Records contained in a dataset:
# # # #
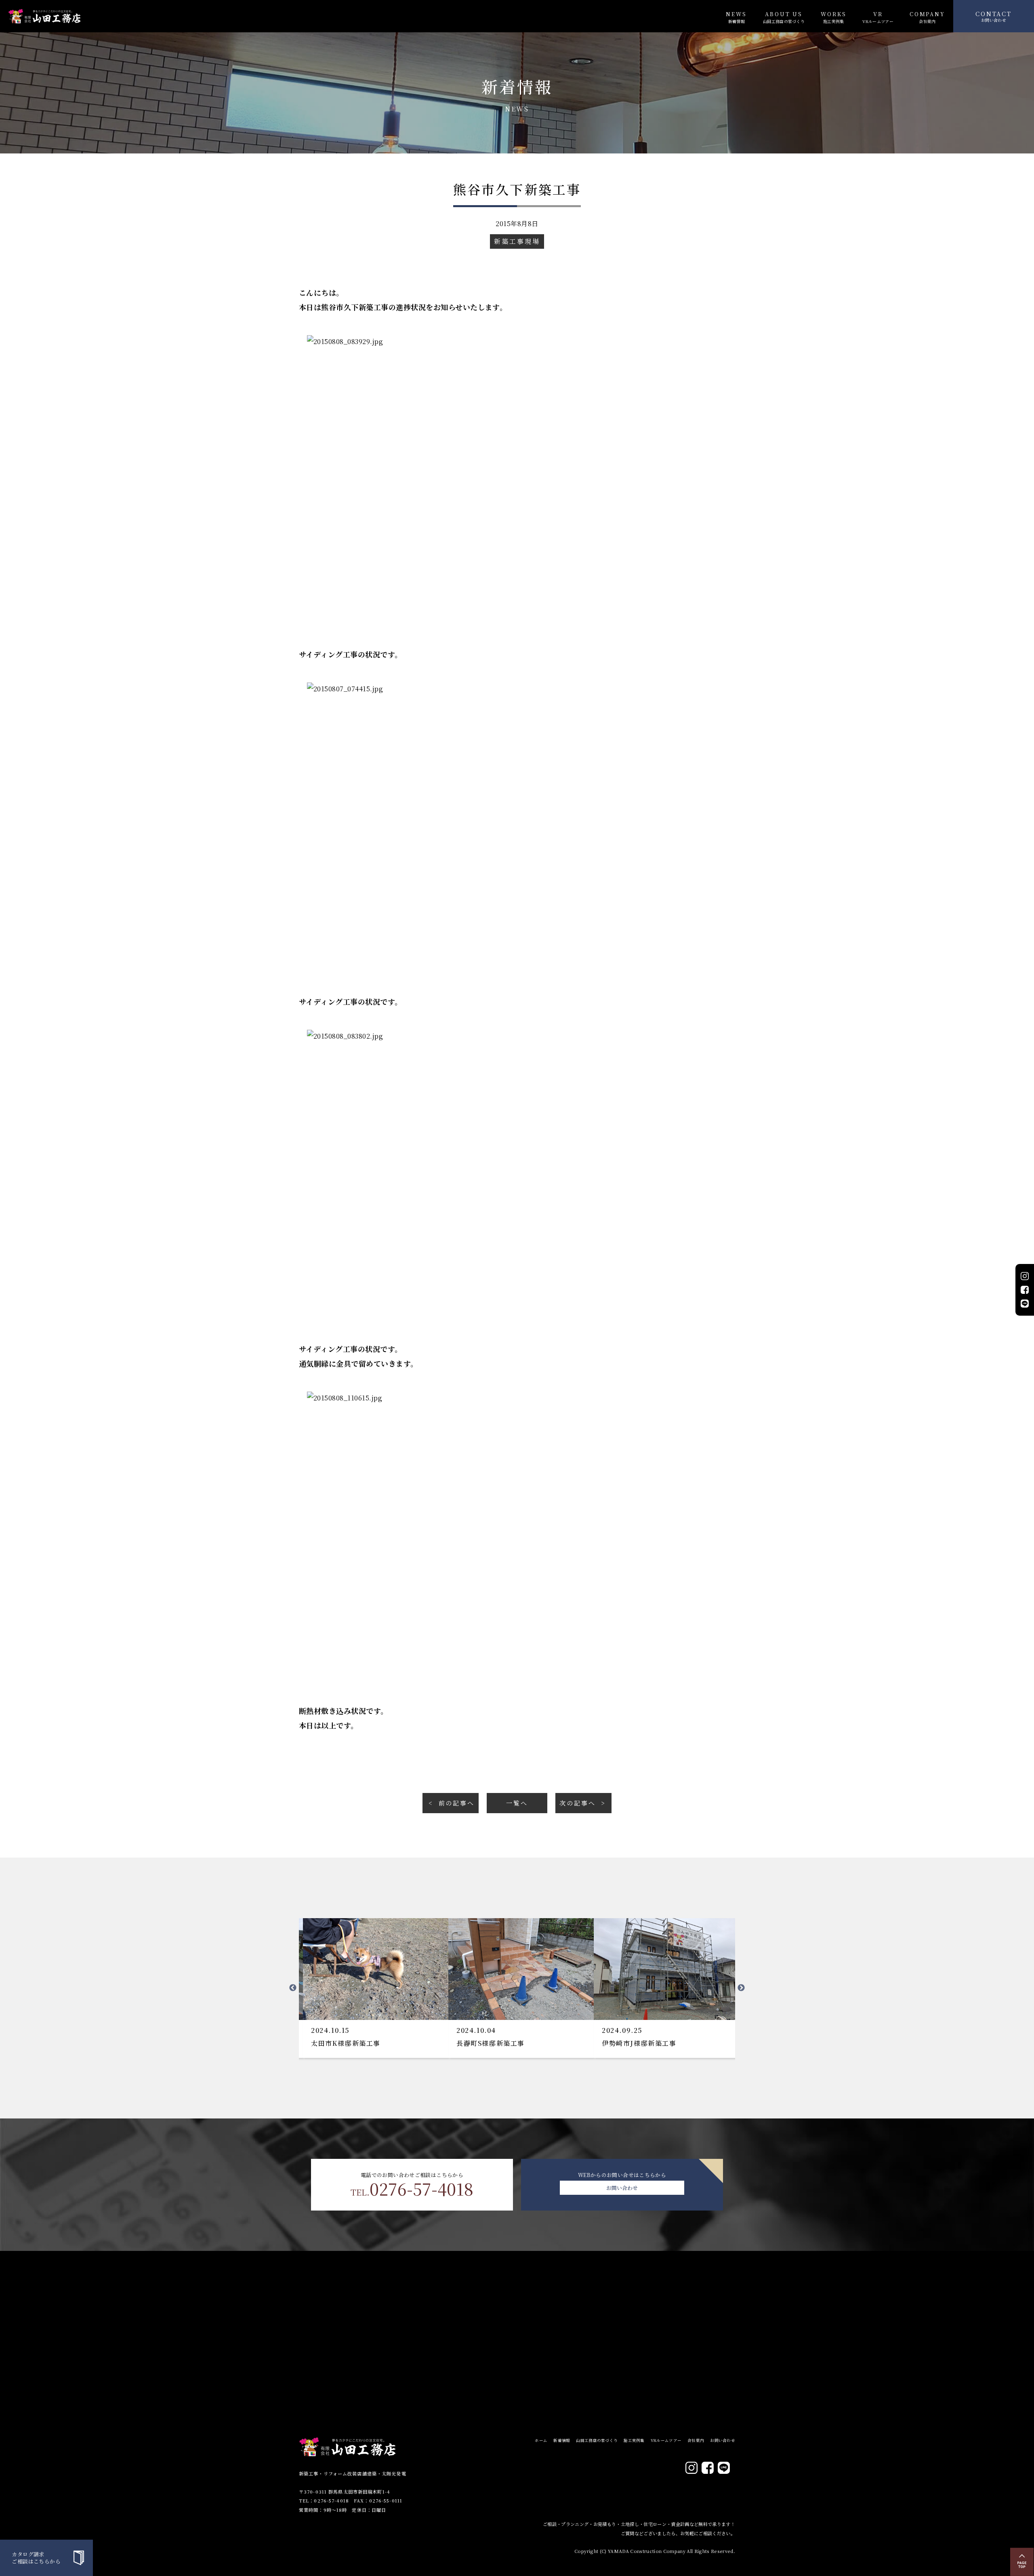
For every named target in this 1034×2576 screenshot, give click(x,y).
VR (877, 16)
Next (741, 1988)
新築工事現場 (517, 241)
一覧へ (517, 1803)
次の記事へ (577, 1803)
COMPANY (927, 16)
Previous (293, 1988)
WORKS (833, 16)
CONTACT (993, 16)
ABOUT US (784, 16)
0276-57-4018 (412, 2188)
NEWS (736, 16)
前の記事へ (457, 1803)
# # # #
▶ Aim of the task: For this exercise, retype the data above exactly and skip every image.

▶ Solution to the exercise:
For every named target in this 1034×2576 screenshot, give click(x,y).
VR (877, 16)
Next (741, 1988)
新築工事現場 (517, 241)
一覧へ (517, 1803)
次の記事へ (577, 1803)
COMPANY (927, 16)
Previous (293, 1988)
WORKS (833, 16)
CONTACT (993, 16)
ABOUT US (784, 16)
0276-57-4018 (412, 2188)
NEWS (736, 16)
前の記事へ (457, 1803)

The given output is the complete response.